> Texto fornecido:
***

Nos últimos meses, porém, estes itens parecem ter saído das páginas dos seus livros para assombrá-lo em sua vida pessoal.
Sua ex-mulher, Penny Allen, inconformada com a decisão de
uma corte britânica de entregar
provisoriamente a McEwan a
guarda dos dois filhos do casal,
fugiu para o sul da França com os
dois meninos, de 13 e 15 anos.
Negando-se a dizer qual é o seu
paradeiro, Penny escreveu aos
principais jornais britânicos e ao
ministro do Interior do Reino
Unido, Jack Straw, pedindo que o
caso seja revisto. Ela afirma também que não reaparecerá com os
dois adolescentes até que seu pedido seja atendido.
No último domingo, Penny disse ao jornal britânico "The Observer": "Existem muitas mulheres
na mesma situação que eu; como
tenho acesso à mídia, resolvi tomar esta decisão".
McEwan tem se recusado a comentar a atitude da ex-mulher.
Disse, porém, que tem sido vítima
de telefonemas anônimos com
ameaças, e que crê que o autor
dos mesmos seja o atual namorado de Penny, Ismay Tremain.
A polícia de Oxford (Inglaterra), onde McEwan vive, grampeou o telefone do escritor na tentativa de rastrear o agressor.
Os acontecimentos evocam as
tramas novelescas de toque kafkiano (Franz Kafka é uma de suas
principais referências literárias)
de McEwan. Telefonemas obsessivos e ameaçadores estão em
"Amor para Sempre", história de
um escritor perseguido por um
homem que sofre de uma síndrome psicológica. A perda de uma
criança está em "A Criança no
Tempo" enquanto "Amsterdã",
que venceu o Booker Prize, tem
como pano de fundo o ciúme.
Trama judicial
McEwan e Penny se conheceram enquanto estudavam na Universidade de East Anglia e se casaram em 1982. Há quatro anos veio
o divórcio e ambos passaram a
conviver alternadamente com os
filhos. Em 98, quando o autor se
casou com a jornalista Annalena
McAfee, Penny entrou na justiça
pedindo a guarda dos garotos.
Em fevereiro último, a corte que
julgava o caso decidiu dar a guarda provisória a McEwan, e marcou para 26 de julho a audiência
que definiria definitivamente a
querela. Na data estipulada, porém, Penny não apareceu.

***

> Informações fornecidas:
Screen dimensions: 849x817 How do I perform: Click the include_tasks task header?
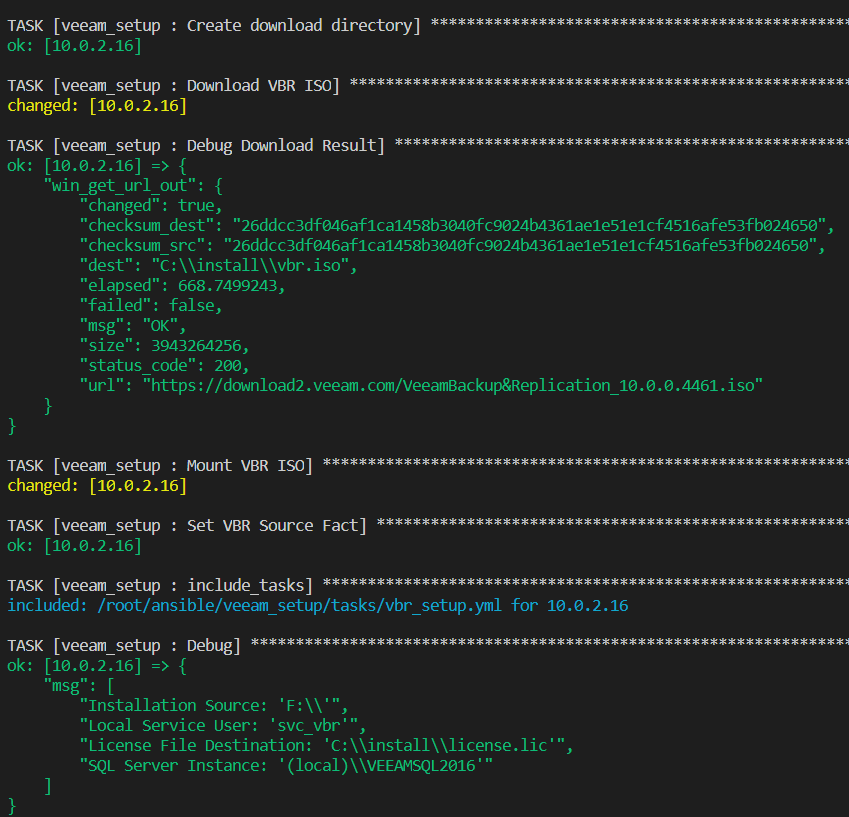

***

> Perguntas a responder:
(a) No texto sobre a disputa pela guarda dos filhos de McEwan, para onde Penny Allen fugiu com os dois meninos?
(b) Reproduza, sem nenhuma alteração, tudo o que vai de "Trama judicial" até "Penny não apareceu." no texto sobre a disputa pela guarda dos filhos de McEwan.
(c) Dê continuidade ao texto sobre a disputa pela guarda dos filhos de McEwan a partir do ponto em que ele termina.
O material tem origem em uma fonte diferente da do texto.

> Respostas por tarefa:
(a) Para o sul da França.

(b)
Trama judicial
McEwan e Penny se conheceram enquanto estudavam na Universidade de East Anglia e se casaram em 1982. Há quatro anos veio
o divórcio e ambos passaram a
conviver alternadamente com os
filhos. Em 98, quando o autor se
casou com a jornalista Annalena
McAfee, Penny entrou na justiça
pedindo a guarda dos garotos.
Em fevereiro último, a corte que
julgava o caso decidiu dar a guarda provisória a McEwan, e marcou para 26 de julho a audiência
que definiria definitivamente a
querela. Na data estipulada, porém, Penny não apareceu.

(c)
Fato e ficção
Não é só no território amoroso
que fato e ficção se confundem na
vida de McEwan. Na última edição do Jornal Britânico de Psiquiatria, o escritor resolveu assumir que o caso "real" em que seu
livro "Amor para Sempre" se baseia é fruto de sua imaginação.
A trama do livro gira em torno
de um homem que sofre da síndrome de Clérambault, uma
doença psicológica que dota a
pessoa de uma paixão obcecada
por alguém que mal conhece.
McEwan explica no livro que o
romance foi inspirado num fato
verídico. Para dar credibilidade a
isso, adiciona ao final da obra um
apêndice que comenta este caso e
é assinado por dois médicos: Robert Wenn e Antonio Camia.
Publicada em 1997, a obra chamou a atenção de especialistas em
psiquiatria, e o caso foi até resenhado em revistas especializadas.
Em abril último, porém, dois
psiquiatras do Royal Hospital de
Londres, os doutores Kenneth
Granville-Grossman e Robin
McCreadie, disseram ter pesquisado os arquivos de registros dos
médicos do Reino Unido e não
encontraram nenhuma referência aos citados Wenn e Camia.
McEwan assumiu, então, a autoria do anexo, e explicou que
Wenn e Camia eram anagramas
de seu próprio nome: "É sempre
muito tentador para um escritor
borrar ou apagar a linha entre a
ficção e a realidade. Isso confere à
ficção certa autoridade".
McEwan acrescentou: "Estudos
de caso psiquiátricos são como
pequenos romances. Basear uma
teoria psiquiátrica no que uma
pessoa diz ter descoberto sobre
uma outra pessoa é fantasticamente não-científico e é uma prática que deve muito a um certo tipo de interpolação literária".